**Aim**
Starting at the line containing "Where should I click to: Click" and ending at the line containing "tap(2108, 83)", write each line of the records below as a string in a JSON list, skipping blank lines.

**Provided material**
%%

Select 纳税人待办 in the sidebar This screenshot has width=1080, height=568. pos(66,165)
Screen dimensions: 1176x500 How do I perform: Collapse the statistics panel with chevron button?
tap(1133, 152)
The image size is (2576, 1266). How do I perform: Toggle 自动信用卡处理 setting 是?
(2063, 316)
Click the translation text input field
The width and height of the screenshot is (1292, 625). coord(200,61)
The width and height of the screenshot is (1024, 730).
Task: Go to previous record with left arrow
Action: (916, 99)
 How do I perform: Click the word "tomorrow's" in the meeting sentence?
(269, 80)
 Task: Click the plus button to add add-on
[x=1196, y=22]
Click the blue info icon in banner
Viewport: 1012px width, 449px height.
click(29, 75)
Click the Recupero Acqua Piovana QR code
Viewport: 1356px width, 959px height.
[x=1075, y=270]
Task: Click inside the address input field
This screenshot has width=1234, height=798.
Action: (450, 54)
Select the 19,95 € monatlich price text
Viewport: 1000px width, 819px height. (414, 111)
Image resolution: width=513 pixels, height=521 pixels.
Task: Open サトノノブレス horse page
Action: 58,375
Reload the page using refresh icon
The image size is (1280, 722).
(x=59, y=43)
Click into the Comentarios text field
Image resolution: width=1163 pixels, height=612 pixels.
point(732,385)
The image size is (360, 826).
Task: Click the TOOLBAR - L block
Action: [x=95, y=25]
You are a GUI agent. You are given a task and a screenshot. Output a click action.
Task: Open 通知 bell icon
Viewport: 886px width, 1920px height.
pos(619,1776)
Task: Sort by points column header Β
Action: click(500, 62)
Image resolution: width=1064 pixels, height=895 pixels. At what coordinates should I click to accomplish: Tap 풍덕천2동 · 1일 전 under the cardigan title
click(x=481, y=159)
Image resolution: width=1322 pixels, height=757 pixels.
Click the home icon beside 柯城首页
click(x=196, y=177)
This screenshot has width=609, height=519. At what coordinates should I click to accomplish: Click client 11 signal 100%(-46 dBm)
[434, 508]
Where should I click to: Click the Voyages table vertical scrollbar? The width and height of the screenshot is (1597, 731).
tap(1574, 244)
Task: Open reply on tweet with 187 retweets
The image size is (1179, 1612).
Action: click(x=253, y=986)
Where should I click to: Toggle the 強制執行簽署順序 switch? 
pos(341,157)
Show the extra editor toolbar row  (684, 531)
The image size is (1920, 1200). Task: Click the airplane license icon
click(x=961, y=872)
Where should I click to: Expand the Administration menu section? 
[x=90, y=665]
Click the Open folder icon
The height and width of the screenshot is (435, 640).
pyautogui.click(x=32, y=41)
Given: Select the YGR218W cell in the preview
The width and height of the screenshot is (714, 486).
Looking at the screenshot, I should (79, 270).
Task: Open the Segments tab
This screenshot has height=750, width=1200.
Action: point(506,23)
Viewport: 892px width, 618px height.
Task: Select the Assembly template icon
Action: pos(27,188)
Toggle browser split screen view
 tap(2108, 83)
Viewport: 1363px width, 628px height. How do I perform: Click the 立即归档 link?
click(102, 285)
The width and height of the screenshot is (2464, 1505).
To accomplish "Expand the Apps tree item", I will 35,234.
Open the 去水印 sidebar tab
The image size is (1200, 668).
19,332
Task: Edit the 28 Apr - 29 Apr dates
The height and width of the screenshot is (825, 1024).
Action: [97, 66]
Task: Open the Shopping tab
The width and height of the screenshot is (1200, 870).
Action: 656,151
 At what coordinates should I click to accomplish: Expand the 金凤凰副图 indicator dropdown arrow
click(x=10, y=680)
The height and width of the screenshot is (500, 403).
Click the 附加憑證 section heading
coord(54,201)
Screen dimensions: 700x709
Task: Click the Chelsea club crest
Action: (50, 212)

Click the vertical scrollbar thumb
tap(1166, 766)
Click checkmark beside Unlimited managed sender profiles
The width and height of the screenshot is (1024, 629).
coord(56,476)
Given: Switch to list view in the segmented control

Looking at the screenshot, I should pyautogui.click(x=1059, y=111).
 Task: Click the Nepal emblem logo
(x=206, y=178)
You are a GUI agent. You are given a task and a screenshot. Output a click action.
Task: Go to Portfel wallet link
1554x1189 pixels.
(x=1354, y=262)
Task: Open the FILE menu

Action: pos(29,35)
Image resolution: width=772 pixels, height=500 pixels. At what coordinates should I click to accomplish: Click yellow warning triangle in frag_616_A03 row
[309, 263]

%%

**Exercise response**
[
  "Where should I click to: Click the Voyages table vertical scrollbar? The width and height of the screenshot is (1597, 731).",
  "tap(1574, 244)",
  "Task: Open reply on tweet with 187 retweets",
  "The image size is (1179, 1612).",
  "Action: click(x=253, y=986)",
  "Where should I click to: Toggle the 強制執行簽署順序 switch? ",
  "pos(341,157)",
  "Show the extra editor toolbar row  (684, 531)",
  "The image size is (1920, 1200). Task: Click the airplane license icon",
  "click(x=961, y=872)",
  "Where should I click to: Expand the Administration menu section? ",
  "[x=90, y=665]",
  "Click the Open folder icon",
  "The height and width of the screenshot is (435, 640).",
  "pyautogui.click(x=32, y=41)",
  "Given: Select the YGR218W cell in the preview",
  "The width and height of the screenshot is (714, 486).",
  "Looking at the screenshot, I should (79, 270).",
  "Task: Open the Segments tab",
  "This screenshot has height=750, width=1200.",
  "Action: point(506,23)",
  "Viewport: 892px width, 618px height.",
  "Task: Select the Assembly template icon",
  "Action: pos(27,188)",
  "Toggle browser split screen view",
  " tap(2108, 83)"
]